In the wake of an amendment to the Labor Code, effective as of 1 January 2024, employees will newly gain a title to vacation also if they entered into a so-called agreement to complete a job or an agreement for the performance of services, on the same terms as those who are in full-fledged employment.
This change applies both to newly contracted and all existing DPP and DPČ, whereas the origination of the vacation entitlement is tied to the concurrent satisfaction of the following two conditions:
- The agreement with the worker in question has existed for at least four consecutive weeks (i.e., 28 consecutive calendar days).
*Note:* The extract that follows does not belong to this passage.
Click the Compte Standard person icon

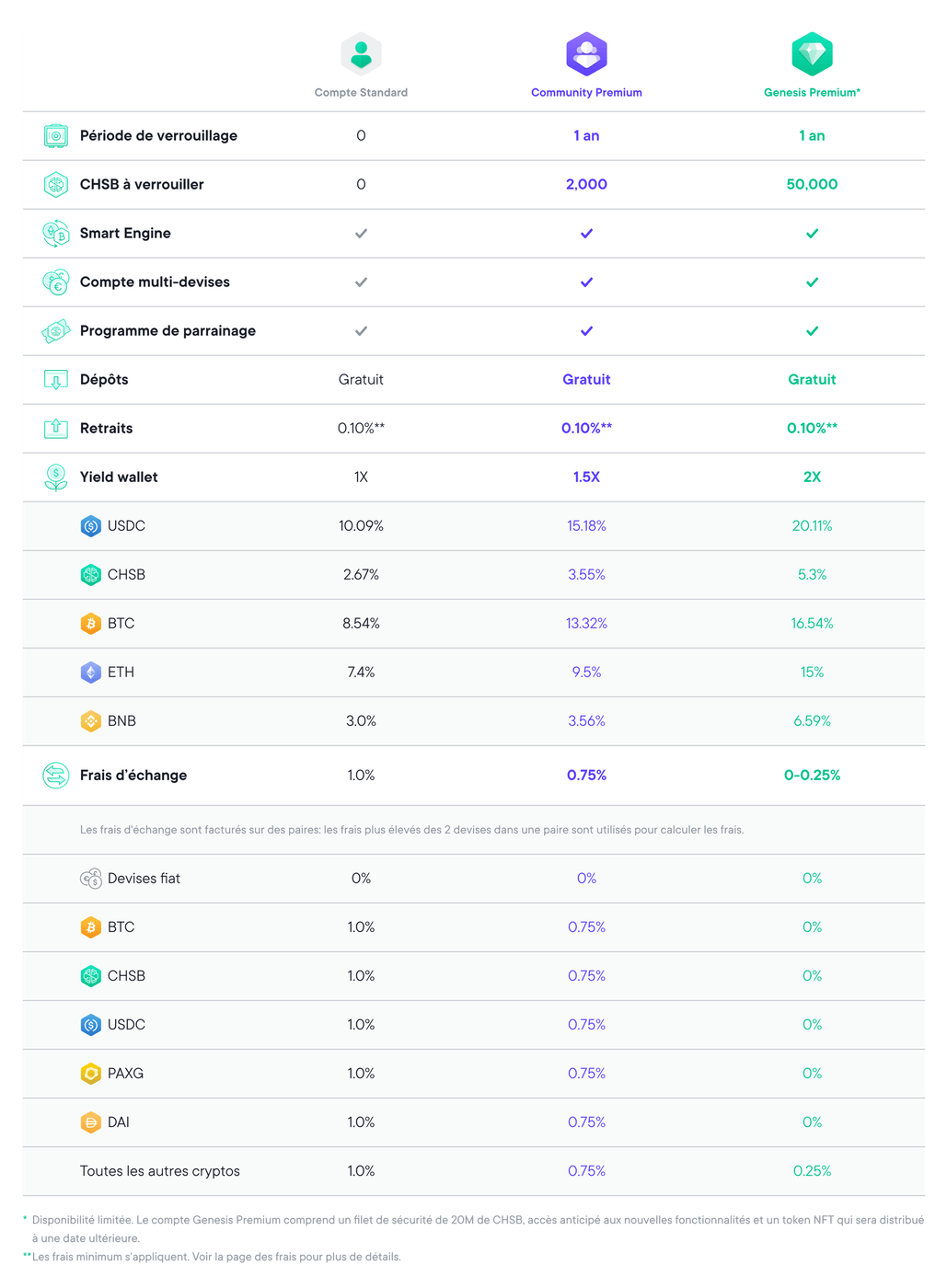[x=361, y=54]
For the purposes of this first condition, it is of no concern whether the worker has actually rendered any performances or not; all that matters is that the agreement was validly concluded and has not been terminated.
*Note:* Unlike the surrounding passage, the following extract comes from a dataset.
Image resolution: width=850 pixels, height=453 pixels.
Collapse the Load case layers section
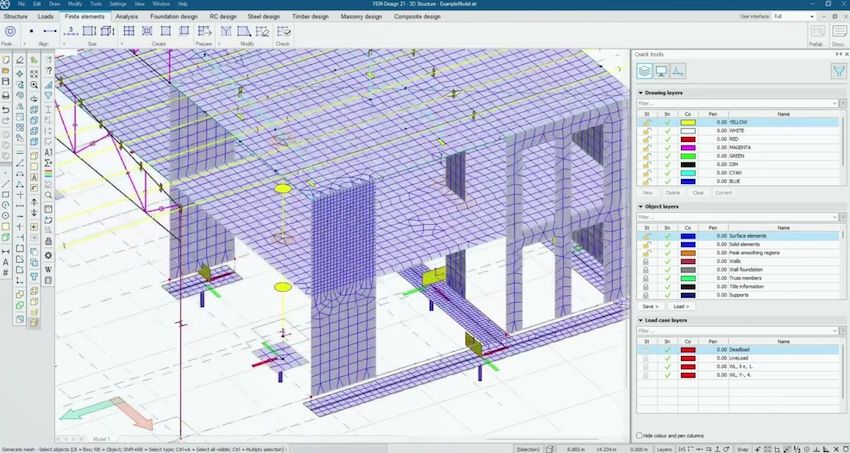tap(640, 320)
- The worker must perform at least 80 hours of work in a given calendar year, based on a notional work week of 20 working hours (stipulated by way of legal fiction).
Provided that these conditions are met, the employee becomes entitled to (approximately) 1.5 hours of vacation for each 20 hours of work rendered.
The vacation entitlement shall be calculated using the following formula: number of full (notional) work weeks of service performances / 52 × 20 × allotted vacation (rounded up to full hours).
Whether or not vacation may be claimed (once the two above-mentioned conditions have been met) shall be determined separately for each calendar year and each service contract, i.e., if a worker has entered into several such arrangements, then the vacation entitlement shall be calculated independently for each individual arrangement (DPP / DPČ).
If the working relationship of the given worker terminates before they were able to take all the vacation to which they became entitled during the existence of their contract, then monetary compensation must be provided.
The new rules are aimed at affording better protection to workers who provide their services under alternative arrangements and to bring the terms of such arrangements closer to those of regular employment.